Multiple microalgal partners in symbiosis with the acantharian Acanthochiasma sp. (Radiolaria)

Type Article
Date 2012-12
Language English
Author(s) Decelle Johan1, 2, Siano Raffaele3, Probert Ian4, Poirier C1, 2, Not Fabrice1, 2
Affiliation(s) 1 : Univ Paris 06, UMR 7144, Biol Stn, F-29680 Roscoff, France.
2 : CNRS, Biol Stn, UMR 7144, F-29680 Roscoff, France.
3 : IFREMER, Ctr Brest, DYNECO Pelagos, F-29280 Plouzane, France.
4 : Univ Paris 06, FR 2424, Biol Stn, F-29680 Roscoff, France.
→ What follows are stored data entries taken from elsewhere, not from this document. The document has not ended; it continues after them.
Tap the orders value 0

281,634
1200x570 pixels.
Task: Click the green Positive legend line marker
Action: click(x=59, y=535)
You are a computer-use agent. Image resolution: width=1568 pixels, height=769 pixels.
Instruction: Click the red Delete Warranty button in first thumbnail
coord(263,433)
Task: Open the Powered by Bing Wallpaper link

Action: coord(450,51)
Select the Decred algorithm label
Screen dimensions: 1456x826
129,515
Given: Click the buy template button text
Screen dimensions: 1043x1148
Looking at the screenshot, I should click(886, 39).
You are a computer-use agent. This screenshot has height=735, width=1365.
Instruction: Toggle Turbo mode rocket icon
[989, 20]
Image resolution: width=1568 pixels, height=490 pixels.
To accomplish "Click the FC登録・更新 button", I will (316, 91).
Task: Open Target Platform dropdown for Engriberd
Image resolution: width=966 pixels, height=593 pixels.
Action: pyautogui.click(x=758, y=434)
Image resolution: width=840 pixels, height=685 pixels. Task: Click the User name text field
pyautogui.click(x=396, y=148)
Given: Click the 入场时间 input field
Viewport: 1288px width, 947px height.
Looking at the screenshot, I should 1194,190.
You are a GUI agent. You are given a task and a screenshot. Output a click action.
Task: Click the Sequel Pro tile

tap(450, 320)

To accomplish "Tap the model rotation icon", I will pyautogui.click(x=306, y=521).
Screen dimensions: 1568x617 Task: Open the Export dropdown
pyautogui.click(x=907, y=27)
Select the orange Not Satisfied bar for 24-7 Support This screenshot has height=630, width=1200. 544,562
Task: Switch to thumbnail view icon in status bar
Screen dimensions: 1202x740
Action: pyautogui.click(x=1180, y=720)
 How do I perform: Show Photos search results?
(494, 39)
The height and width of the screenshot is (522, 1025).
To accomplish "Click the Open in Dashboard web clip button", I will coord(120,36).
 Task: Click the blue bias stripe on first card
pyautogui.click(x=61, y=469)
Source Symbiosis (0334-5114) (Springer), 2012-12 , Vol. 58 , N. 1-3 , P. 233-244
DOI 10.1007/s13199-012-0195-x
WOS© Times Cited 15
Keyword(s) Photosymbiosis, Radiolaria, Acantharia, Protists, Microalgae, Plankton
Abstract Acantharia (Radiolaria) are widespread and abundant heterotrophic marine protists, some of which can host endosymbiotic eukaryotic microalgae. Although this photosymbiotic association was first described at the end of the 19th century, the diversity of the symbiotic microalgae remains poorly characterized. Here, we examined the identity of the microalgae associated with the acantharian species Acanthochiasma sp. by sequencing partial 18S and internal transcribed spacer (ITS) ribosomal DNA genes from cultured symbionts and directly from isolated holobiont specimens. Single Acanthochiasma cells contained multiple symbiotic partners, including distantly related dinoflagellates (Heterocapsa sp., Pelagodinium sp., Azadinium sp. and Scrippsiella sp.) as well as a haptophyte (Chrysochromulina sp.). This original association of multiple symbiotic microalgae within a single host cell raises questions about the specificity and functioning of the relationship. These microalgae exhibit the common ecological feature of being abundant and widely distributed in coastal and oceanic waters, some occasionally forming extensive blooms. Some of the microalgal genera found in association
with Acanthochiasma (i.e. Pelagodinium and Chrysochromulina) are known to occur in symbiosis with other heterotrophic protists such as Foraminifera and other Radiolaria, whereas Heterocapsa, Scrippsiella and Azadinium have never previously been reported to be involved in putative symbiotic relationships. The unusual association unveiled in this study contributes to our understanding of the ecological and evolutionary significance of photosymbiosis in Acantharia and also provides new insights into the nature of such partnerships in the planktonic realm.